La prise de rendez-vous avec les cinq membres du quintette Pentaèdre relevait de l’exploit. Difficile en effet de gérer les vacances des uns et les engagements professionnels des autres, Normand Forget et Martin Carpentier participant aux Rencontres de musique nouvelle au Domaine Forget et Mathieu Lussier assumant les fonctions de directeur artistique du Festival international de musique baroque de Lamèque. Quand on ajoute les obligations familiales, les préparatifs de la rentrée (en tant qu’enseignants ou parents), le temps à gruger pour travailler son instrument, cela frise l’impossibilité. Les agendas enfin synchronisés, les cinq complices se retrouvent dans un bar de quartier, loin des circuits balisés, avec une joie presque effervescente.

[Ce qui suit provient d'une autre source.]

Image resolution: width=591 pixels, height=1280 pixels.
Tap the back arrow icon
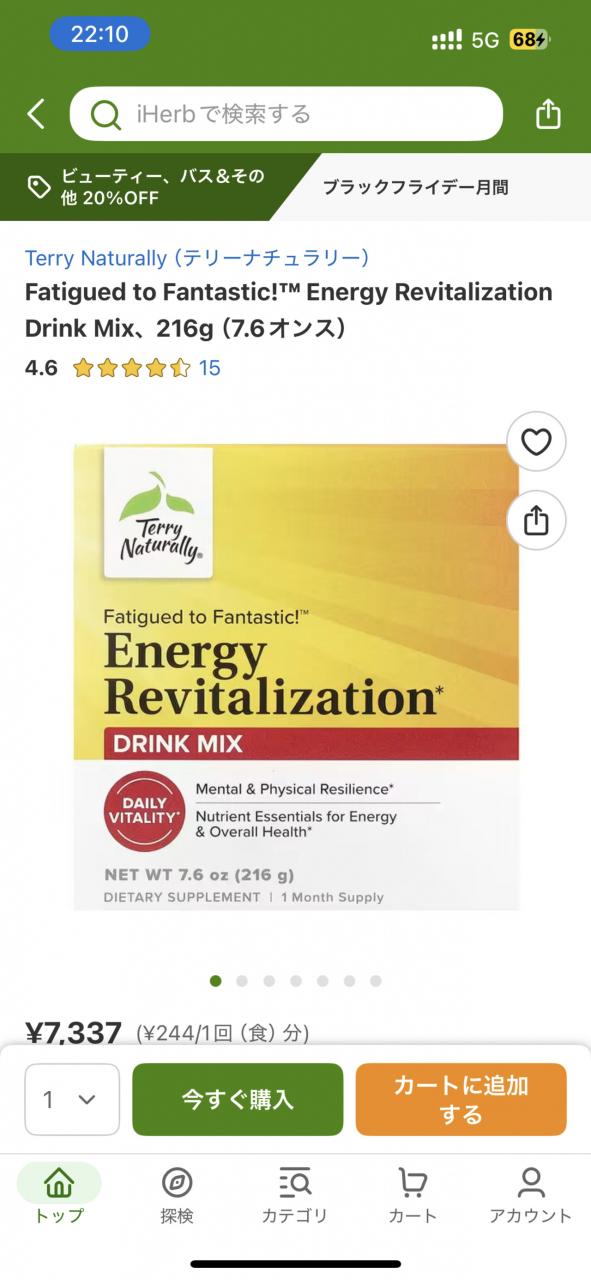(x=36, y=114)
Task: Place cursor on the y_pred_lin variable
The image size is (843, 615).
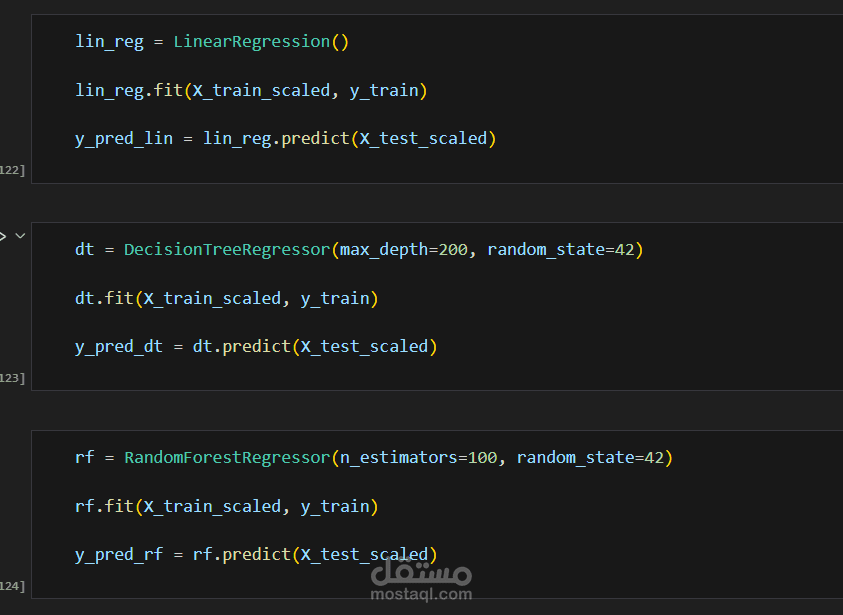Action: tap(124, 139)
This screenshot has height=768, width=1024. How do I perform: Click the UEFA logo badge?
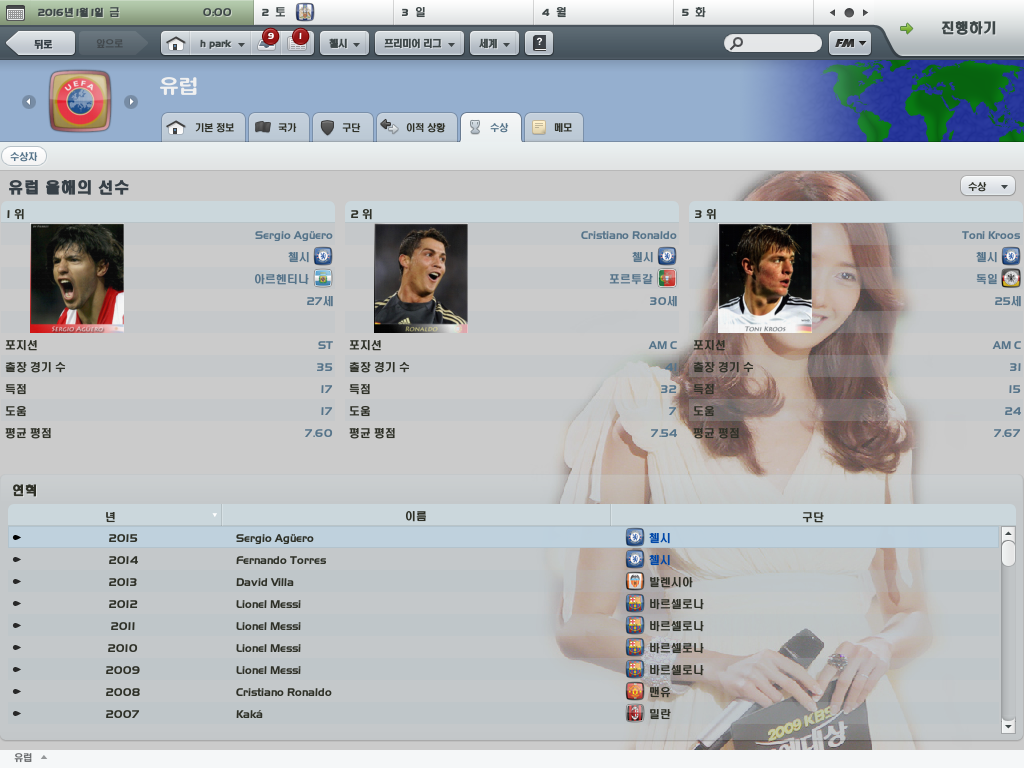click(x=80, y=101)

Des partitions circulent, quelques indications sont intégrées. Dans un enchevêtrement de conversations, on discute d’horaires de répétition, on encourage avec le sourire Louis-Philippe Marsolais, récemment papa, quand on semble d’un seul coup se rappeler que la rencontre a en principe été fixée pour répondre à d’autres impératifs : tenter un bilan, à l’aube de la 25e saison du quintette.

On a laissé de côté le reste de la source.